[Data items]
################
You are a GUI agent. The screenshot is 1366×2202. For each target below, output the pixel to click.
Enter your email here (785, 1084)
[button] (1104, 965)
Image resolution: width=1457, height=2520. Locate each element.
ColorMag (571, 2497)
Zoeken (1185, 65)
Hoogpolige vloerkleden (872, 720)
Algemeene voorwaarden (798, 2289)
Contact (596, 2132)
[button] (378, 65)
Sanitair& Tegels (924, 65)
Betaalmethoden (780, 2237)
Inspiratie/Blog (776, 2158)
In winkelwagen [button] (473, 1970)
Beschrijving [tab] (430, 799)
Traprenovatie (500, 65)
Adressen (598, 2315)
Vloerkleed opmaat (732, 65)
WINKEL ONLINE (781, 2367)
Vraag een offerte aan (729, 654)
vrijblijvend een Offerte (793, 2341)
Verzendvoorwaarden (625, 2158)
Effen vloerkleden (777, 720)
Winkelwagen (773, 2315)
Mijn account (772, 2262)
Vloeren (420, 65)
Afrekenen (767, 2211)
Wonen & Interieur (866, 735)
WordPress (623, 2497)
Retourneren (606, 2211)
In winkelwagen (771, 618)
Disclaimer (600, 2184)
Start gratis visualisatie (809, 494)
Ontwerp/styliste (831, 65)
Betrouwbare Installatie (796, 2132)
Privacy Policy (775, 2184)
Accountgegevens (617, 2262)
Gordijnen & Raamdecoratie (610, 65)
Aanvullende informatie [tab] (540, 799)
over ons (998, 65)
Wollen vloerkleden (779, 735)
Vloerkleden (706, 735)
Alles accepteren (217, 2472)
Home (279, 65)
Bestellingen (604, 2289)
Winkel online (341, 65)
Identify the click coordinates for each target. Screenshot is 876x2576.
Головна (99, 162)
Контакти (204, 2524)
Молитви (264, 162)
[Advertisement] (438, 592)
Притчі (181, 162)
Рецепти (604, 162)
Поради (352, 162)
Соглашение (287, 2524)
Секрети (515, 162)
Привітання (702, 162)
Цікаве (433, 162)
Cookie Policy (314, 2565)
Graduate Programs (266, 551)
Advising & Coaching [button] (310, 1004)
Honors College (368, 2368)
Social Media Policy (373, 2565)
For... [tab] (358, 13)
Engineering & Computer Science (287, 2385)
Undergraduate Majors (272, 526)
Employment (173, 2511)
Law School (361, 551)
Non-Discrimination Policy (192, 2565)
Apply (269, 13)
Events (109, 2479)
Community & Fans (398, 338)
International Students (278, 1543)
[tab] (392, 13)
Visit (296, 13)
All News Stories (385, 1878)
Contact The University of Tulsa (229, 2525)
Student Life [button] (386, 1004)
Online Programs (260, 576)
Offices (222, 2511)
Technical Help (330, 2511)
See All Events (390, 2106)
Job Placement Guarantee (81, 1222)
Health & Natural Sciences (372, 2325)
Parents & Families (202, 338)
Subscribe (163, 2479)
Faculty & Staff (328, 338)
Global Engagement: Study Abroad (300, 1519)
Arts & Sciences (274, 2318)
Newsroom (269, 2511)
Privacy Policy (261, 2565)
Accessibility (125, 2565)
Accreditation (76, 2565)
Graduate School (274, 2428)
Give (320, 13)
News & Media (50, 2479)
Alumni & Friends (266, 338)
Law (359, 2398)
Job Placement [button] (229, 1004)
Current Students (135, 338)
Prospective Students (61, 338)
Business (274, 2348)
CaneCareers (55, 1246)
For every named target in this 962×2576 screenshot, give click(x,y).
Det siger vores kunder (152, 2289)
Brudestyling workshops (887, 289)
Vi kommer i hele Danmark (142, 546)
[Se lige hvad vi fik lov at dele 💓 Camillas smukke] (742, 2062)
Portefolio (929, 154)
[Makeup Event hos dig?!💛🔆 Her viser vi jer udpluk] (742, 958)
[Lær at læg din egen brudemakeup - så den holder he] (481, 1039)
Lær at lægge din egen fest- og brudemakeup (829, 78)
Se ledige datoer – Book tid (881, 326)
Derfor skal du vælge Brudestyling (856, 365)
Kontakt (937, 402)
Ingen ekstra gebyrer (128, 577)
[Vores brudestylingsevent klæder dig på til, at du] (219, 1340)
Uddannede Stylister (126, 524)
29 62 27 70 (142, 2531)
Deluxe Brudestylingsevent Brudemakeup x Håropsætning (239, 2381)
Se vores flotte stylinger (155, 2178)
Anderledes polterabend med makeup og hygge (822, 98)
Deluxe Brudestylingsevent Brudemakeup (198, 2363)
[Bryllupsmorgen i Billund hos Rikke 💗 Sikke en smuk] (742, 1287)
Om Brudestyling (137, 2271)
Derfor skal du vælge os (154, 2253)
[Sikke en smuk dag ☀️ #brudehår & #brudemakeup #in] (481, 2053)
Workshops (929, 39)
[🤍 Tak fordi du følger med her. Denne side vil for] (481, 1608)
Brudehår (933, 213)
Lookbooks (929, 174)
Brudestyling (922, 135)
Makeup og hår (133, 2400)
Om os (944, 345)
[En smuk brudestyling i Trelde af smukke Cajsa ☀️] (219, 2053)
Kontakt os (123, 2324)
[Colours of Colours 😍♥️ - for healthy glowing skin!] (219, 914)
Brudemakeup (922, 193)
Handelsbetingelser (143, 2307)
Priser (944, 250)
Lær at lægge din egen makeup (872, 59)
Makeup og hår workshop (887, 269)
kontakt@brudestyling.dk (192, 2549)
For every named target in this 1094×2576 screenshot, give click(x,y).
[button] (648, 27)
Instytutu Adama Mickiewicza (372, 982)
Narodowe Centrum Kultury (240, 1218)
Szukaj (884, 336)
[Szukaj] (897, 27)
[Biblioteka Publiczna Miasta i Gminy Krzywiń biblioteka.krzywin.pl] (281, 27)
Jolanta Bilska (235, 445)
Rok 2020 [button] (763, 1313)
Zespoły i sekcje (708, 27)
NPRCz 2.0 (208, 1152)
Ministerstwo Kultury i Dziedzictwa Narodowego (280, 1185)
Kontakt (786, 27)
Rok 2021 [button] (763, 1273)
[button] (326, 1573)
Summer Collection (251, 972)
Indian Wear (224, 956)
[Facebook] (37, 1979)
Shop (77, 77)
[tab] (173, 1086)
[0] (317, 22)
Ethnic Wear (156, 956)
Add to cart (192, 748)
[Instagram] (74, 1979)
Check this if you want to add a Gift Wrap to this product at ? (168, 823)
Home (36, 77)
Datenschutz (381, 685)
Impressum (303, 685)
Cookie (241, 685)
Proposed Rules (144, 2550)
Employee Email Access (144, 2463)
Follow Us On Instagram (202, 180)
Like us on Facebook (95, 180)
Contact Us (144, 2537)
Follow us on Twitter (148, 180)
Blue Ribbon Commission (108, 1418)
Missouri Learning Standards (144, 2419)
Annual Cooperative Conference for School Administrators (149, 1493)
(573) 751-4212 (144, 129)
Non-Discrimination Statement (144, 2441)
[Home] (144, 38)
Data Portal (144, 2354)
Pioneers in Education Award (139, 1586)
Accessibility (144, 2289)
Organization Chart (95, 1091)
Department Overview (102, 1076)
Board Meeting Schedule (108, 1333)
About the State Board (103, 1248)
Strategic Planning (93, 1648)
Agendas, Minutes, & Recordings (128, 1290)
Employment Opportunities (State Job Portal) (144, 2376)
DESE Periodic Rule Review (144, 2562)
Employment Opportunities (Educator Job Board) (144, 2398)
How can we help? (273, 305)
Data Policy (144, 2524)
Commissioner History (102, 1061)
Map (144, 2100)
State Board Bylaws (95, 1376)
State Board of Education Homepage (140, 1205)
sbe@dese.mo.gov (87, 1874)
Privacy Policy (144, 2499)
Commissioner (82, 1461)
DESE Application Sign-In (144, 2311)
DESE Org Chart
################
→ **Assigned task**:
Which lines above run from the one containing "Hoogpolige vloerkleden (872, 720)" down to the one containing "Advising & Coaching [button] (310, 1004)"? Repeat exactly those, both ends included, and nothing else.

→ **Response area**:
Hoogpolige vloerkleden (872, 720)
Algemeene voorwaarden (798, 2289)
Contact (596, 2132)
[button] (378, 65)
Sanitair& Tegels (924, 65)
Betaalmethoden (780, 2237)
Inspiratie/Blog (776, 2158)
In winkelwagen [button] (473, 1970)
Beschrijving [tab] (430, 799)
Traprenovatie (500, 65)
Adressen (598, 2315)
Vloerkleed opmaat (732, 65)
WINKEL ONLINE (781, 2367)
Vraag een offerte aan (729, 654)
vrijblijvend een Offerte (793, 2341)
Verzendvoorwaarden (625, 2158)
Effen vloerkleden (777, 720)
Winkelwagen (773, 2315)
Mijn account (772, 2262)
Vloeren (420, 65)
Afrekenen (767, 2211)
Wonen & Interieur (866, 735)
WordPress (623, 2497)
Retourneren (606, 2211)
In winkelwagen (771, 618)
Disclaimer (600, 2184)
Start gratis visualisatie (809, 494)
Ontwerp/styliste (831, 65)
Betrouwbare Installatie (796, 2132)
Privacy Policy (775, 2184)
Accountgegevens (617, 2262)
Gordijnen & Raamdecoratie (610, 65)
Aanvullende informatie [tab] (540, 799)
over ons (998, 65)
Wollen vloerkleden (779, 735)
Vloerkleden (706, 735)
Alles accepteren (217, 2472)
Home (279, 65)
Bestellingen (604, 2289)
Winkel online (341, 65)
Identify the click coordinates for each target. Screenshot is 876x2576.
Головна (99, 162)
Контакти (204, 2524)
Молитви (264, 162)
[Advertisement] (438, 592)
Притчі (181, 162)
Рецепти (604, 162)
Поради (352, 162)
Соглашение (287, 2524)
Секрети (515, 162)
Привітання (702, 162)
Цікаве (433, 162)
Cookie Policy (314, 2565)
Graduate Programs (266, 551)
Advising & Coaching [button] (310, 1004)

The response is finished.